1.4.3 Protein domains
An important concept in protein structure is that of the protein domain. In many cases, a single polypeptide can be seen to contain two or more physically distinct substructures, known as domains. Often linked by a flexible hinge region, these domains are compact and stable, with a hydrophobic core. Domains fold independently of the rest of the polypeptide, satisfying most of their residue–residue contacts internally. Typically, two or more layers of secondary structural elements effectively screen the hydrophobic core from the aqueous environment. A minimum size of 40–50 residues is required, though some domains can consist of up to 350 residues. It is estimated empirically that the number of different domain-folding arrangements is limited to approximately 2000 and, to date, half of these have been described.
The physical resolution of different portions of a polypeptide is often indicative of distinct functions for these domains. For example, Src (pronounced ‘sark’), a kinase that has a key role in intracellular signalling, has four domains: the catalytic activity of the protein resides in two domains (kinase domains) and the other two domains are important for the regulation of this activity (regulatory domains). The functional division of responsibility that domains permit will be examined in relation to some specific proteins later in this course.
Protein domains in recently evolved proteins are frequently encoded by individual exons within their genes. This observation suggests that such proteins have arisen during evolutionary history by exchange and duplication of exons coding for simpler individual protein modules, structural or functional units that are common to many different proteins. This powerful evolutionary process has been termed ‘domain shuffling’. Figure 16 illustrates how domain shuffling has resulted in the evolution of specialised serine proteases such as factor IX, which is a component of the cascade that produces blood clots in vertebrates, and urokinase and plasminogen, both of which are involved in the lysis of blood clots. Compared to an evolutionarily older serine protease such as the digestive enzyme chymotrypsin, these ‘modern’ proteases have been refined by the acquisition of additional regulatory domains, such as the epidermal growth factor (EGF) domain, a calcium binding domain or so-called ‘kringle’ domains.
Domains that have been particularly mobile in protein evolution tend to be smaller (40–200 residues) than the average domain, most likely reflecting physical limits on gene duplication. Typically, they have a core of β strands linked by large loops which often form binding sites for regulatory molecules or substrates. The structures of some such modules are illustrated in Figure 17. Notice that, in the growth factor and immunoglobulin modules, the N- and C-terminal ends are at opposite sides of the structure. This arrangement is quite common among protein modules and facilitates the linking of modules in extended series.

> **Given data**:
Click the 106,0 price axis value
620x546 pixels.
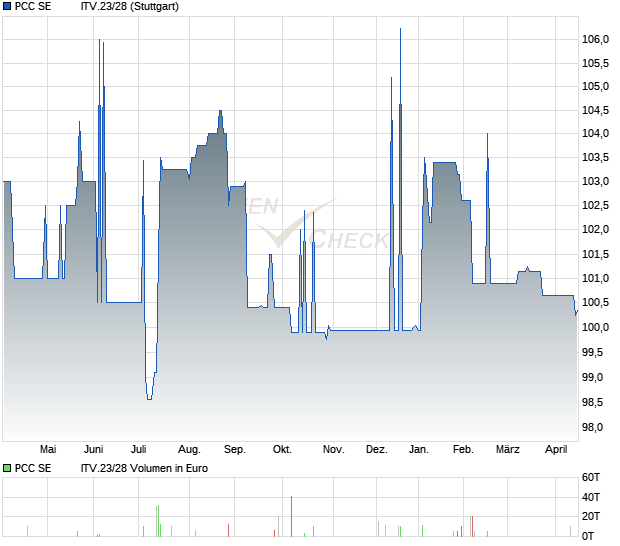point(595,39)
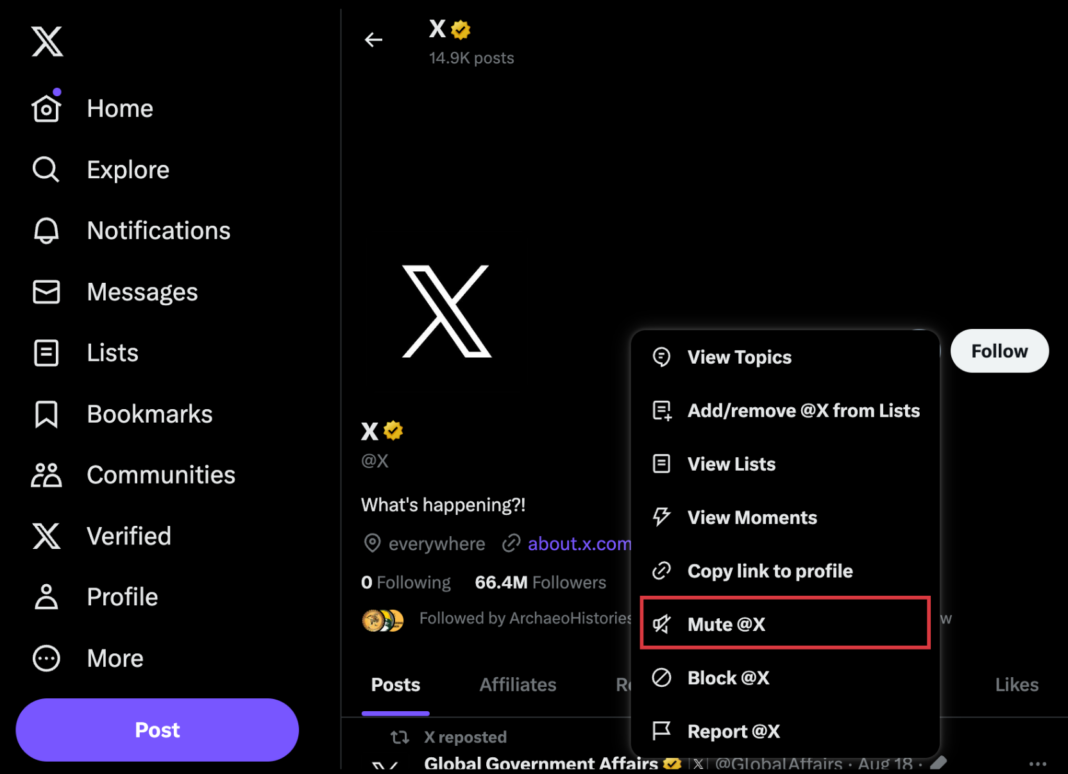Open Explore using the magnifier icon
The width and height of the screenshot is (1068, 774).
coord(46,170)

> **To do**:
Quote the protein domains text above word for word, the stretch from "The physical resolution" through "in this course.".

> **Solved problem**:
The physical resolution of different portions of a polypeptide is often indicative of distinct functions for these domains. For example, Src (pronounced ‘sark’), a kinase that has a key role in intracellular signalling, has four domains: the catalytic activity of the protein resides in two domains (kinase domains) and the other two domains are important for the regulation of this activity (regulatory domains). The functional division of responsibility that domains permit will be examined in relation to some specific proteins later in this course.